To install and configure Filezilla on your machine see FileZilla install instructions which will set you up pointing at the correct folder automatically.
Read the Detailed Windows Configuration Instructions for foconfiguring a Windows Bulk Update machine.
QMs and scripts
You may not need a full troggle software development machine if you are only fixing a small script. If you are, you need
The Expo Laptop(s)
[These notes are to remind nerds when configuring or updating a replacement expo laptop.]
The expo laptop is configured as a "Bulk Update" laptop (including al the "Survey laptop" tools), but has a few extras.
- Create a user 'expo'
- Add user 'expo' to the sudoers list or alternatively use the gui to do the same thing.
- Log in as user 'expo' again (so that ~/ = /home/expo/)

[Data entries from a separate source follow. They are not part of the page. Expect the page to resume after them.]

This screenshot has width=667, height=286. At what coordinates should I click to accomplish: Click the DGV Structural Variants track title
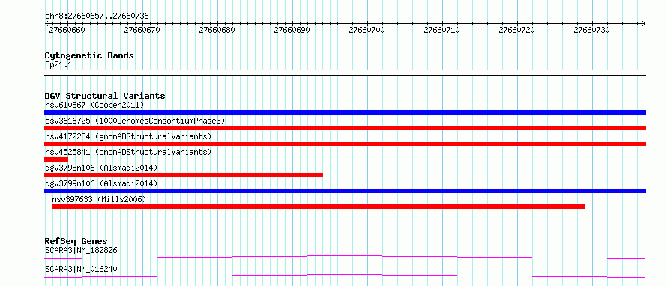click(105, 96)
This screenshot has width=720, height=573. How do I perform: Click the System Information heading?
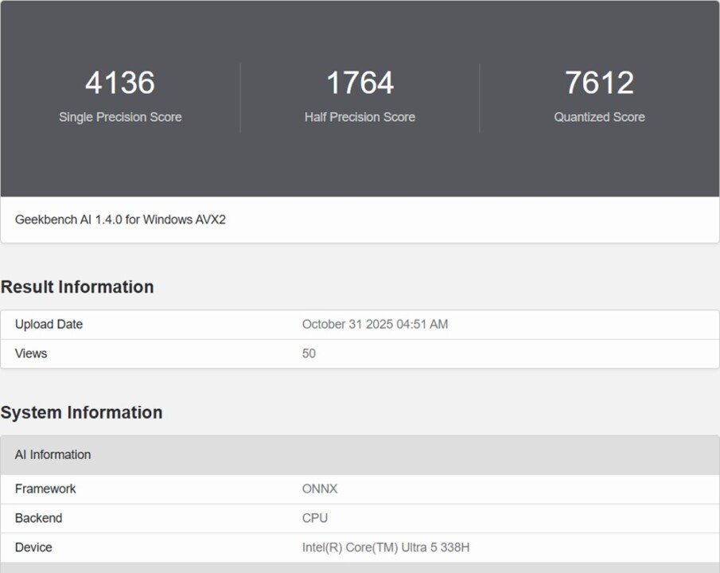pyautogui.click(x=81, y=412)
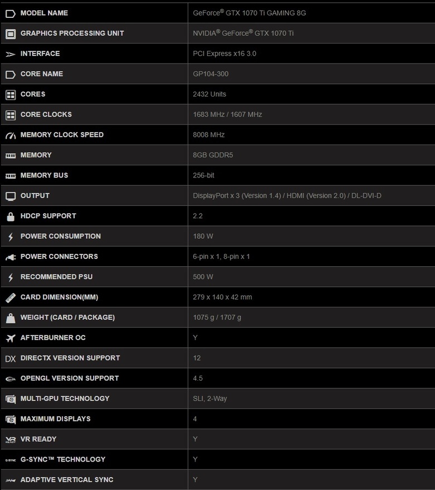435x490 pixels.
Task: Click the Weight card/package icon
Action: [10, 318]
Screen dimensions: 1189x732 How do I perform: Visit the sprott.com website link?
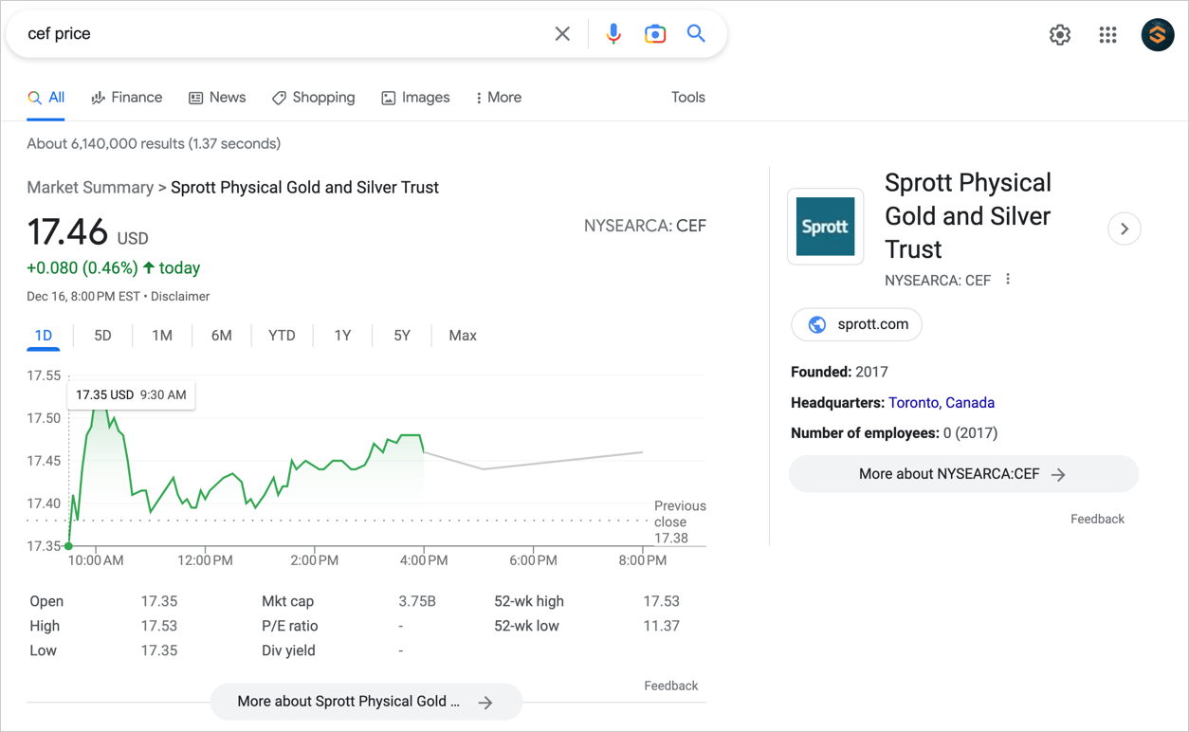(x=856, y=324)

- Set up the expo Gmail account in Firefox
- Install Firezilla FTP software and download zilla-uploads.xml to configure it
- Copy ~/.ssh/* from the previous install or from the other expo laptop
- Copy ~/expofiles from from the previous install or from the other expo laptop
- Run rsync to ensure /expofiles is correctly identical to the server
- Configure git as user 'expo laptop' (or 'azirophale' or 'crowley') - see below, with expo Gmail address
- git clone the four repositories
- Check that you have a GPS trck editor installed, e.g. GPSprune
Configuring git
On a new machine you need to configure your git identity:
git config --global user.email "you@example.com"
git config --global user.name "Your Name"
git config --global pull.rebase true
Cheat lists and quick reminders
Complementary tools
When maintaining the HTML files in the expo handbook (the :expoweb: git repository) a link-checker is useful to report bad URLs (links to external sites go bad regularly) and to find orphaned pages with no in-links. The website has about 2,000 internal URLs in just the Tunnel wiki section alone.